## [TASK REQUIREMENTS]
[1] Name every variable that is assigned a value in the Python code on the confidence interval page.
[2] In the listing, turn the lines between the one holding "Click the success status icon for Countries" and the one holding "[x=55, y=178]", inclusive, into a numbered list without blank lines, and leave the pictures out of your answer.

## [PASSAGE TO READ]
──────────────────────────────

CI for μ¶

One-Sample z Confidence Interval¶

In numerous real-world applications, such as in business, healthcare, and education, estimating the population mean \(\mu\) from a random sample is often essential. When the population variance is known, we can utilize the standard normal distribution to construct a confidence interval.

Formula¶

If we know the population variance \(\sigma^2\), the confidence interval for the population mean \(\mu\) based on a sample of size \(n\) is

\[ \bar{X} \pm z_{\alpha/2} \times \frac{\sigma}{\sqrt{n}} \]

where

\(\bar{X}\) is the sample mean,
\(\alpha\) is the significance level (\(\text{significance level} = 1 - \text{confidence level}\)),
\(z_{\alpha/2}\) is the critical value from the standard normal distribution, satisfying \(P(Z > z_{\alpha/2}) = \alpha/2\),
\(\sigma\) is the known population standard deviation,
\(n\) is the sample size.

The quantity \(\sigma / \sqrt{n}\) is the standard error of the sample mean.

Conditions for Validity¶

\[ \bar{x}\pm z_{\alpha/2}\frac{\sigma}{\sqrt{n}} \quad\text{if}\quad \begin{cases} n \text{ is large, e.g., } n \ge 30, \text{ so that CLT approximation works} \\ n \text{ is small relative to } N, \text{ e.g., } n \le 0.1N, \text{ so that IID approximation works} \end{cases} \]

When \(\sigma\) is unknown and \(n\) is large, using the sample standard deviation \(s\) in place of \(\sigma\) is justified by the Law of Large Numbers:

\[ \bar{x}\pm z_{\alpha/2}\frac{s}{\sqrt{n}} \quad\text{if}\quad \begin{cases} n \ge 30 \text{ (CLT)} \\ n \ge 30 \text{ (LLN for } s \approx \sigma\text{)} \\ n \le 0.1N \text{ (IID)} \end{cases} \]

Python Code¶

import scipy.stats as stats
import numpy as np

# Given data
n = 40
sample_mean = 85
sigma = 12  # known population standard deviation
confidence_level = 0.95

# Critical value
z_critical = stats.norm.ppf(1 - (1 - confidence_level) / 2)

# Standard error and margin of error
standard_error = sigma / np.sqrt(n)

──────────────────────────────

## [GIVEN DATA]
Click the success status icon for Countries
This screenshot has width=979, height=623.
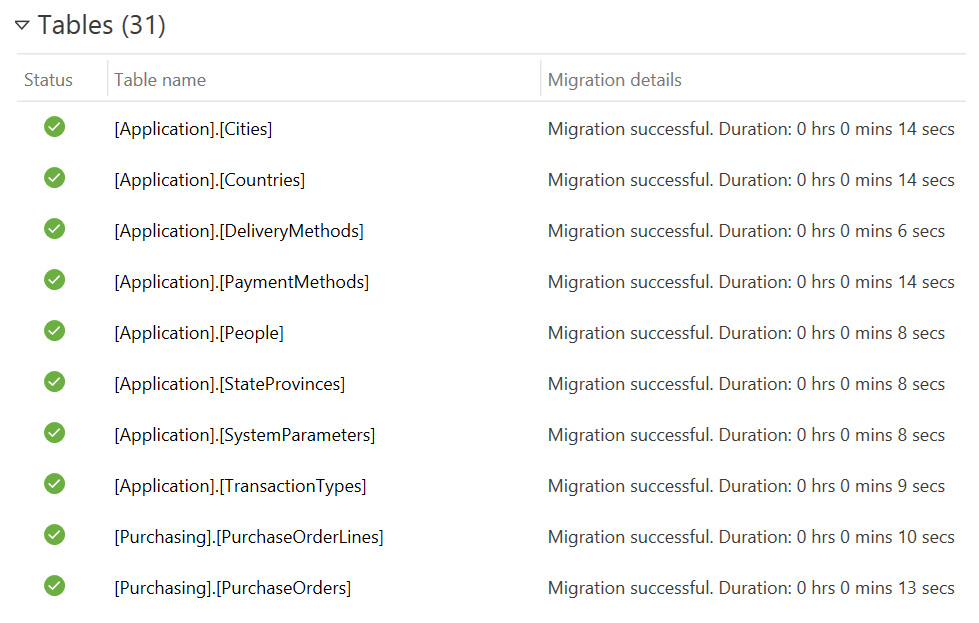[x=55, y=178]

──────────────────────────────

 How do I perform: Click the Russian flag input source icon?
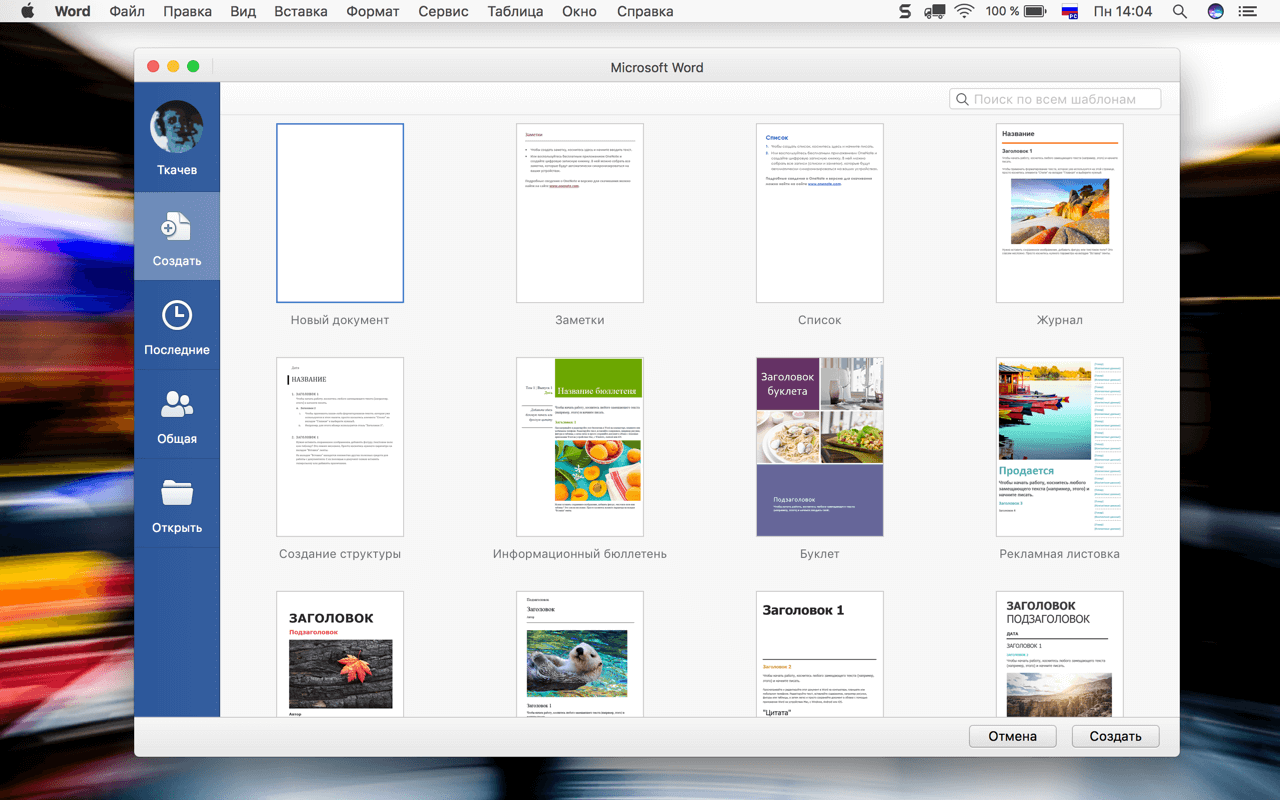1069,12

──────────────────────────────

## [TASK ANSWERS]
[1] n, sample_mean, sigma, confidence_level, z_critical, standard_error

[2]
1. Click the success status icon for Countries
2. This screenshot has width=979, height=623.
3. [x=55, y=178]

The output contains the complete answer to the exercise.